> _Instructions for the task_: Repeat word for word the line with "The height and width of the screenshot is (172, 307)." and every line after it until the records below run out.

+++ Data extract +++

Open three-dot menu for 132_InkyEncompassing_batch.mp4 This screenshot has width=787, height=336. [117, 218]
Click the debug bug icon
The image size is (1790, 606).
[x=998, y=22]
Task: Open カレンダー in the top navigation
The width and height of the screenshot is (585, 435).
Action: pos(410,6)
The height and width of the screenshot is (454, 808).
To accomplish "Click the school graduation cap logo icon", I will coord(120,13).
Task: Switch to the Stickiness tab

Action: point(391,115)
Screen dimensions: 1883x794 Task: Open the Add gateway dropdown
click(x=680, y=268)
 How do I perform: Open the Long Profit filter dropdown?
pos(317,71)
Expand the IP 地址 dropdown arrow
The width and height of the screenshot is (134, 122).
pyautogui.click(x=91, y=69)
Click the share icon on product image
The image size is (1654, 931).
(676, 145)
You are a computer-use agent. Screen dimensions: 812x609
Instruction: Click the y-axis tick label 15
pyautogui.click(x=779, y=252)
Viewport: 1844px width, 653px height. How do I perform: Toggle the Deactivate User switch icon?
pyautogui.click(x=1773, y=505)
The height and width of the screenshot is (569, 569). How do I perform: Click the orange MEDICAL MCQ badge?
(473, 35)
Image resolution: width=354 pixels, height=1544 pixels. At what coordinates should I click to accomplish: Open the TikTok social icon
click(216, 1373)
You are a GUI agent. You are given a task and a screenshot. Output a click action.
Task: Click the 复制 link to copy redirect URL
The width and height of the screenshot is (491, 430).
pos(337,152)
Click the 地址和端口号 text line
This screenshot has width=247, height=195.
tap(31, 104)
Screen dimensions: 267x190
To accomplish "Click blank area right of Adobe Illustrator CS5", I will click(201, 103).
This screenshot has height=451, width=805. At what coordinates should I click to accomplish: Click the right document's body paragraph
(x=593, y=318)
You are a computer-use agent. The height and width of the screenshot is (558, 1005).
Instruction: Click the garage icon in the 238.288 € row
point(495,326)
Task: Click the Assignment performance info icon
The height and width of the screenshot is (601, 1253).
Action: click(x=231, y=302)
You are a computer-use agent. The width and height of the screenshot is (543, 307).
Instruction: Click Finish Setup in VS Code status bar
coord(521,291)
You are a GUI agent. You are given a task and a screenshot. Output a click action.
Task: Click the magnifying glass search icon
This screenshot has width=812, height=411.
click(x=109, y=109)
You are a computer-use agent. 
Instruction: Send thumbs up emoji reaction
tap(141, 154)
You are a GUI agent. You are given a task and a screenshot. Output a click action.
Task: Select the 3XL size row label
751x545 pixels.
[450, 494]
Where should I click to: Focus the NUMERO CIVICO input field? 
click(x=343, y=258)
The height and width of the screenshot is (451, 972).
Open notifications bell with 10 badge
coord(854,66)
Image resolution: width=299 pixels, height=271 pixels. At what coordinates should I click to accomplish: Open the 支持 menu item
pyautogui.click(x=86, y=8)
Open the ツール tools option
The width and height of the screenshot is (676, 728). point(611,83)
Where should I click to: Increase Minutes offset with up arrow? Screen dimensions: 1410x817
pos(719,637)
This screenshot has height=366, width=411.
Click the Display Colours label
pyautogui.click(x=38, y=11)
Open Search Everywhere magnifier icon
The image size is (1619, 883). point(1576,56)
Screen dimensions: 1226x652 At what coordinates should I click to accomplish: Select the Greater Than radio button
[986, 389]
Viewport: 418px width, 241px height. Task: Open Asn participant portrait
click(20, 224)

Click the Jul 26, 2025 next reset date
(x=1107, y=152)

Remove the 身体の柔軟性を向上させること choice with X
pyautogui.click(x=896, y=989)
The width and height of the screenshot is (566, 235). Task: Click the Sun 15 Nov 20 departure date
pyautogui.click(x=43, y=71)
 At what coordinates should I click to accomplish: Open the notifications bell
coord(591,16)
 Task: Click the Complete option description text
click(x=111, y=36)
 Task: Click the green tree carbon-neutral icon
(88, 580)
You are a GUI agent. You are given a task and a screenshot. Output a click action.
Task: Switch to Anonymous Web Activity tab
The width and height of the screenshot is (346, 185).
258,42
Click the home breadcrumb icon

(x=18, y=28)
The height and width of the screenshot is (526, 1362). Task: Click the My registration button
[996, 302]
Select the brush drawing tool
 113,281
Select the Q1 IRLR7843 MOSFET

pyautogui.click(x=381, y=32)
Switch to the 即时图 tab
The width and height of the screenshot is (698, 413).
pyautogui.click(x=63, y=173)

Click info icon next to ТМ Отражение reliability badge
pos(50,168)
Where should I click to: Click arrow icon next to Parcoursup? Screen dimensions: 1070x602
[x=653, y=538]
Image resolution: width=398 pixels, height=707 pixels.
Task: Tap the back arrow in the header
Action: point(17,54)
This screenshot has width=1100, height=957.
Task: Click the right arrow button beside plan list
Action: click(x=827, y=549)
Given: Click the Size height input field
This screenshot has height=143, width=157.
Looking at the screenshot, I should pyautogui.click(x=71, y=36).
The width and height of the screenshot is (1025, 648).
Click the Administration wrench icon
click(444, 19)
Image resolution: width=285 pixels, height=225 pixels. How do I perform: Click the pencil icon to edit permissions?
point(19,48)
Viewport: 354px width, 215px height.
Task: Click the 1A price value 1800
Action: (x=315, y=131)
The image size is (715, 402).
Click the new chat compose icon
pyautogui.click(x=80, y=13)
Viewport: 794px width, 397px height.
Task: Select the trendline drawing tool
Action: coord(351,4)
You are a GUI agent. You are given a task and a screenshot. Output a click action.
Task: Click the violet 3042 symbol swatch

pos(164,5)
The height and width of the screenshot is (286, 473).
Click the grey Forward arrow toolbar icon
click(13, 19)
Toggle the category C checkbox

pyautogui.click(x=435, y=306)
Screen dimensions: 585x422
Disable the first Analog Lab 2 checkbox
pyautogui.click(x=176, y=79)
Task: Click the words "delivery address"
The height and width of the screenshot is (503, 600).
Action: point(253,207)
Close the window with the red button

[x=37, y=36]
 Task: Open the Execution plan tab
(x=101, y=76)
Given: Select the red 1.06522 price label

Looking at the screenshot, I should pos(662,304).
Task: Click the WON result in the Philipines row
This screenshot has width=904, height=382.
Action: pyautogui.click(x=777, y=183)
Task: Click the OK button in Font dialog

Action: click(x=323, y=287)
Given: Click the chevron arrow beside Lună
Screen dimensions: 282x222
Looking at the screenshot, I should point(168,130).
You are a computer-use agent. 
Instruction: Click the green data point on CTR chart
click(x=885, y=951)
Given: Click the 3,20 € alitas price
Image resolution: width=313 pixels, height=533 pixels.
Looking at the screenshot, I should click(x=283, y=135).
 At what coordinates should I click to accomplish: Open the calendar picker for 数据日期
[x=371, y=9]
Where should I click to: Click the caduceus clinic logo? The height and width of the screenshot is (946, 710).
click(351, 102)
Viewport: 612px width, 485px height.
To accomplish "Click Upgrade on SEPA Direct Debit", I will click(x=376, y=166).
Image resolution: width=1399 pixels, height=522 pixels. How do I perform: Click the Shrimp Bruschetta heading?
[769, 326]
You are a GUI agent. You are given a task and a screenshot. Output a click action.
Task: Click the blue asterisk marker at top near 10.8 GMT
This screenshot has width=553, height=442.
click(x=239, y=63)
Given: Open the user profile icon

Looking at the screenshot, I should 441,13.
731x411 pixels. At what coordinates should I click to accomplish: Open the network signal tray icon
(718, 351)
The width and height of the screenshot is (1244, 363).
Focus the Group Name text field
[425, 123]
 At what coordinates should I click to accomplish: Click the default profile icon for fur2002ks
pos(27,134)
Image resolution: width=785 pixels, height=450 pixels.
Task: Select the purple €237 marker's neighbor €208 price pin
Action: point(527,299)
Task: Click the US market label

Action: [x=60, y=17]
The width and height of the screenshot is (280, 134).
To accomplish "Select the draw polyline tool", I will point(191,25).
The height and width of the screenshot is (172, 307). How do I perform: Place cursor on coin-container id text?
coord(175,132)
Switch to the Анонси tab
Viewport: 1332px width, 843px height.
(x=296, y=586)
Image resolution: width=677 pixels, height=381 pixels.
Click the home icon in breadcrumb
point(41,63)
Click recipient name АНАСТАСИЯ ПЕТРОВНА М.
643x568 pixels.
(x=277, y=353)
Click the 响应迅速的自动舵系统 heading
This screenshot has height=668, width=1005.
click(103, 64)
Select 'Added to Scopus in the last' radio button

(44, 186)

+++

> _Response to this exercise_:
The height and width of the screenshot is (172, 307). How do I perform: Place cursor on coin-container id text?
coord(175,132)
Switch to the Анонси tab
Viewport: 1332px width, 843px height.
(x=296, y=586)
Image resolution: width=677 pixels, height=381 pixels.
Click the home icon in breadcrumb
point(41,63)
Click recipient name АНАСТАСИЯ ПЕТРОВНА М.
643x568 pixels.
(x=277, y=353)
Click the 响应迅速的自动舵系统 heading
This screenshot has height=668, width=1005.
click(103, 64)
Select 'Added to Scopus in the last' radio button

(44, 186)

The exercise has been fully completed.